Can silence feel more pressing and important than a ping? Instead of imaging the next text, the next tweet, the next Instagram post…what if I could imagine living in this moment, without wanting more? The question isn’t whether or not your stuff sparks joy. The question is: Can you spark joy all by yourself? Do you remember how that feels?
-Heather Havrilesky
Gliding across the ice covered lake on skis, over just enough fresh snow to make skiing possible after weeks of no precipitation, I turn south toward the midday sun and stop in my tracks. As the sun shines its chilly January light on the day, it looks as though millions of tiny diamonds have been strewn across the surface of the frozen water in the form of snowflakes. I think to myself that this must be what glitter is trying to emulate.
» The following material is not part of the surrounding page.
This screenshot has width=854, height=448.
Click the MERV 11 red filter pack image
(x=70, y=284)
It looks like stars have dropped out of the sky to coat the landscape with the sort of shimmer that is only possible when a certain quality of light and texture of snow are willing to fully harmonize.
I stand there for awhile just looking at the sparkling landscape, feeling the sun through the chilly air, leaning on my ski poles. My phone with its camera has been left inside charging on the countertop in the kitchen. But I wish I had it. I want so badly to document the beauty that I’m seeing and share it with someone – and more often than not these days, that happens on social media. I’d rather say I just stood there marveling at nature’s beauty, fully present and mindfully enjoying the view, but I’d be lying if I did. No, distraction from the allure of making an Instagram post out of what I was seeing dominated my mind. In that moment, I was trying to spark joy from the wrong place. Instead of living in the moment, I was imagining the next post.
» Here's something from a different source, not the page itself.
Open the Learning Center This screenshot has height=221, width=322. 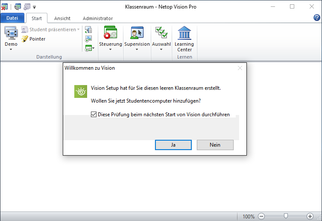click(184, 33)
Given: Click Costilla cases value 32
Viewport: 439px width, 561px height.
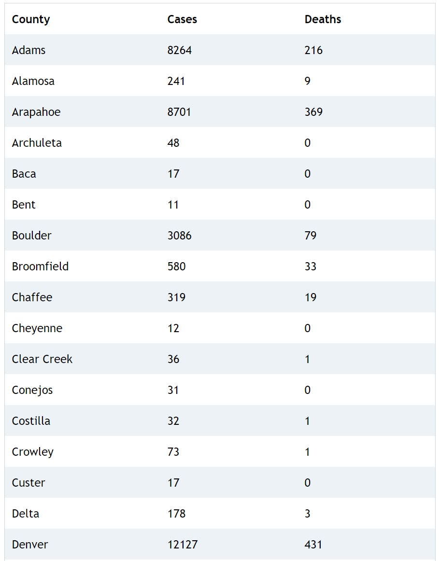Looking at the screenshot, I should [x=173, y=421].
The energy of wanting more from a moment is hard to side step. I can’t say I side stepped it successfully that day out on the lake, but at least I noticed what was happening. Observing yourself sometimes doesn’t make you want to whoop in celebration. But the more I do it, the more I notice myself falling into the habits that don’t serve the kind of life I want to be living. Thinking about how I’ll turn a breathtakingly beautiful moment of stillness and light into a social media post is not how I want to move through life. There is certainly a time and place for photography, and sharing photos is fun to do. (By now we certainly know that the dopamine hits your brain receives when people like your posts are fun, too.) Things that are shared can inspire others, and for some, those social media shares are part of a job and help pay the bills. In the age in which we live and work, using social media as a tool on the job makes good business sense.
But where we run into trouble is when we can’t remember how to spark joy without the share. We run into trouble when we can’t remember how it feels to just experience something without making it into something else.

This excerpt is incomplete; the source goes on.